* _Problem to solve_: Everything from the line containing "Where should I click to: Click" through the line containing "The width and" should be repeated exactly, and nothing else from the data.

* _Dataset extract_:
=== Begin Enclosure ===

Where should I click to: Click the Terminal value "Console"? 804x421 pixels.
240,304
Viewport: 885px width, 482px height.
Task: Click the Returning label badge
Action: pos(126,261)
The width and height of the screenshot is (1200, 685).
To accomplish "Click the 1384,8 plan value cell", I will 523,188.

=== End Enclosure ===
=== Begin Enclosure ===

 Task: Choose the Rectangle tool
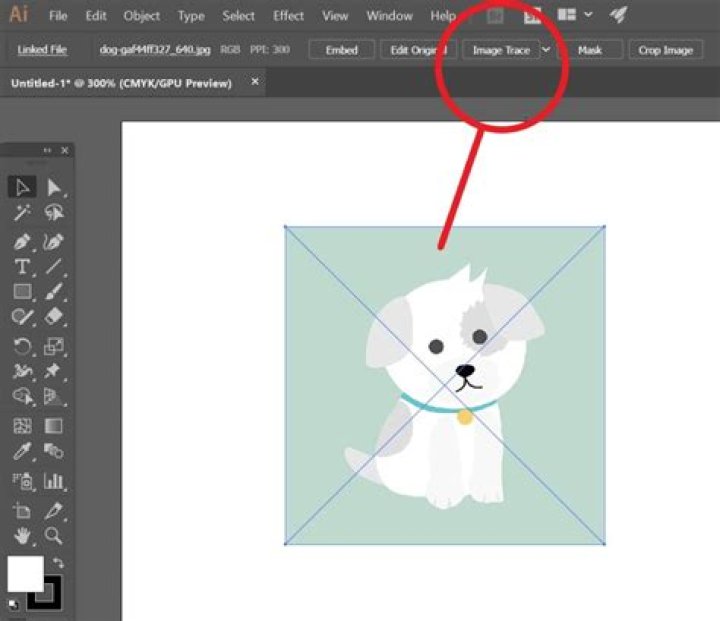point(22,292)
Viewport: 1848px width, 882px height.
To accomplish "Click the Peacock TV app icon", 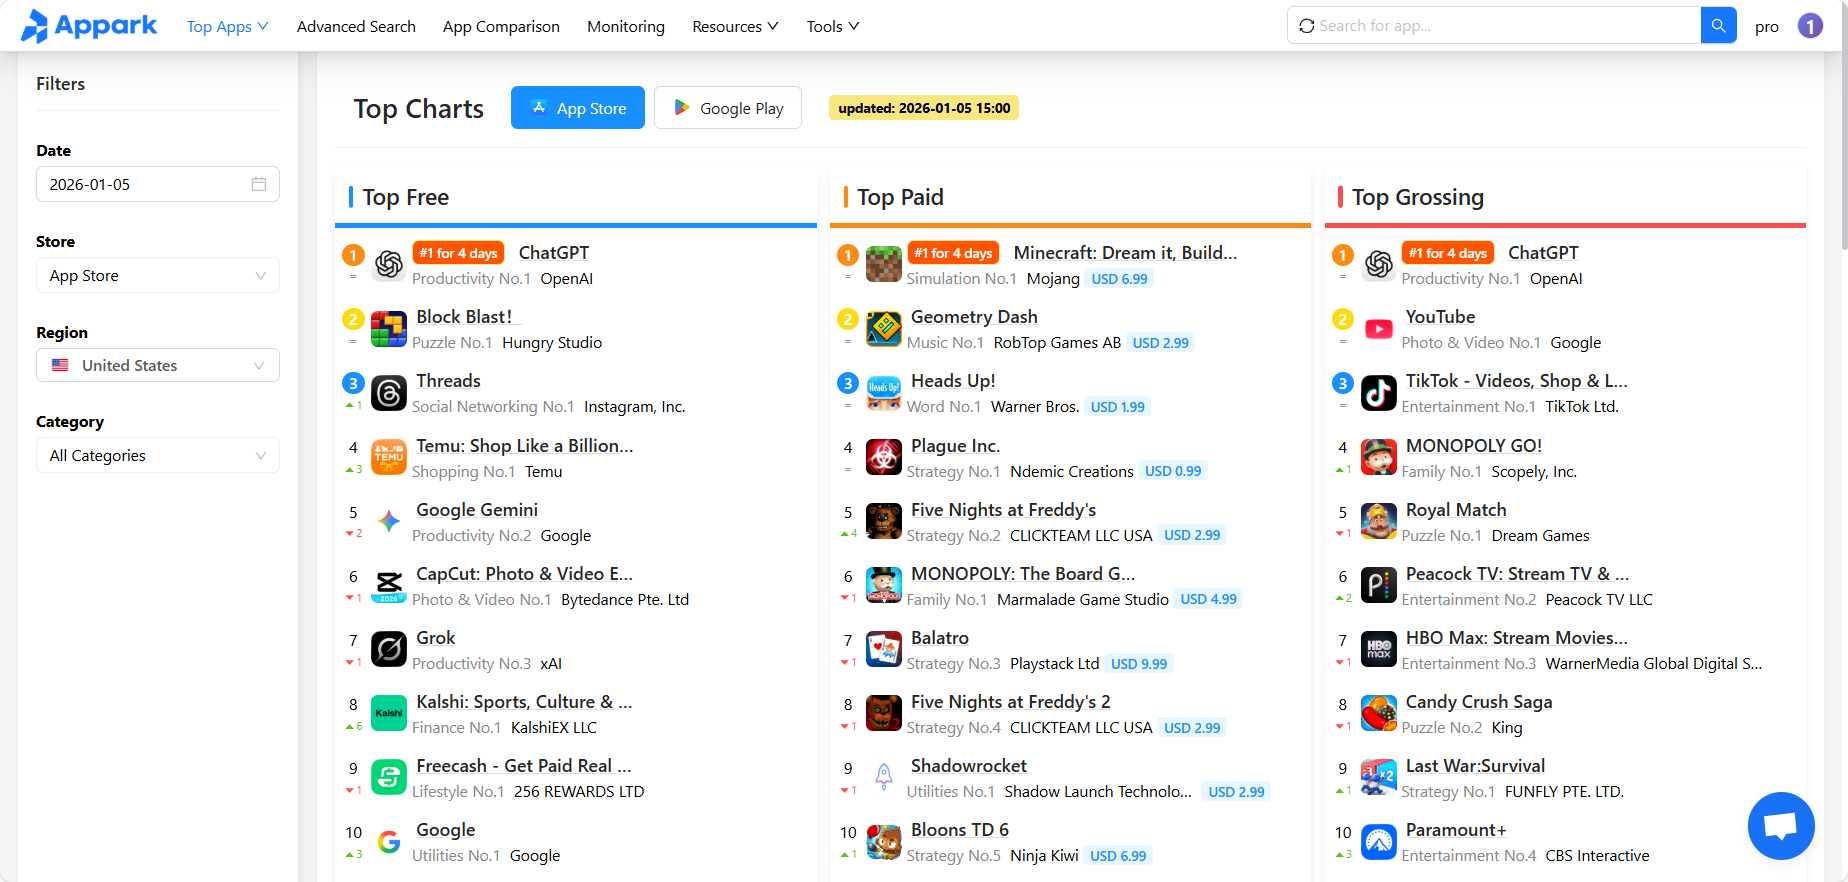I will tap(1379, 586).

=== End Enclosure ===
=== Begin Enclosure ===

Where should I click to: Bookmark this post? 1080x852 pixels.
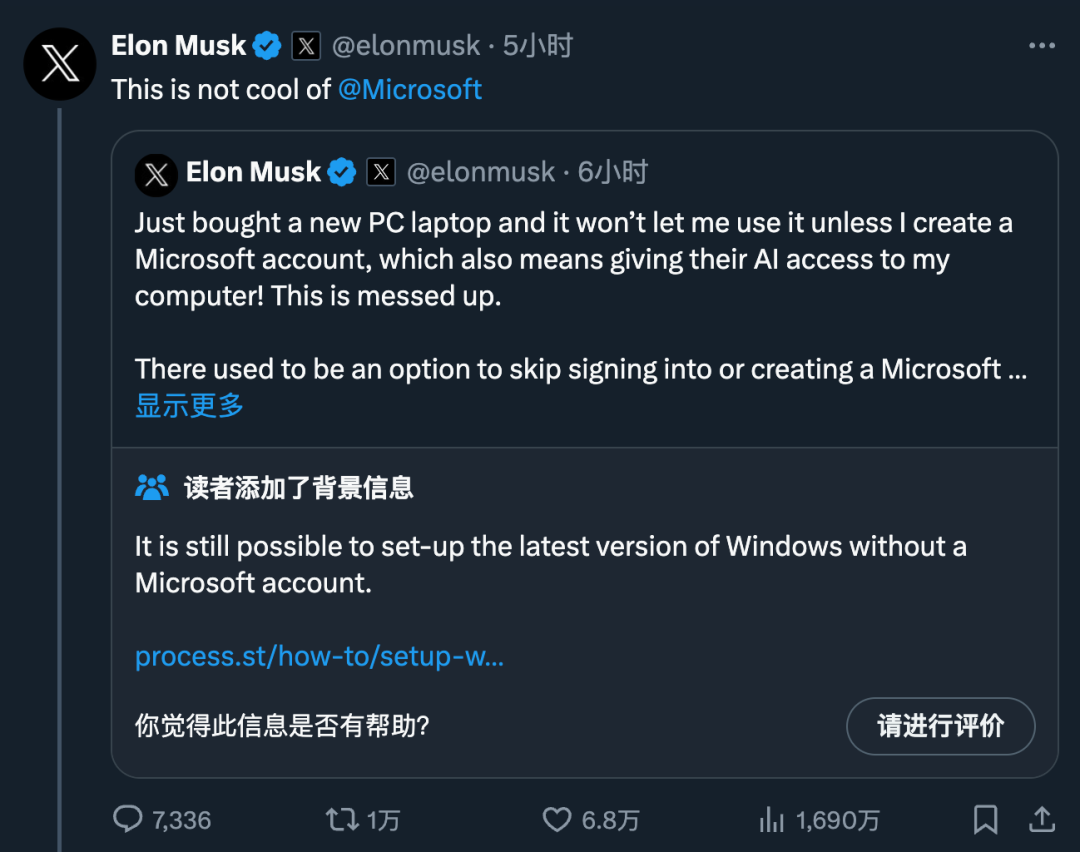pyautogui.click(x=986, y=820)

=== End Enclosure ===

* _Final answer_:
Where should I click to: Click the Terminal value "Console"? 804x421 pixels.
240,304
Viewport: 885px width, 482px height.
Task: Click the Returning label badge
Action: pos(126,261)
The width and height of the screenshot is (1200, 685).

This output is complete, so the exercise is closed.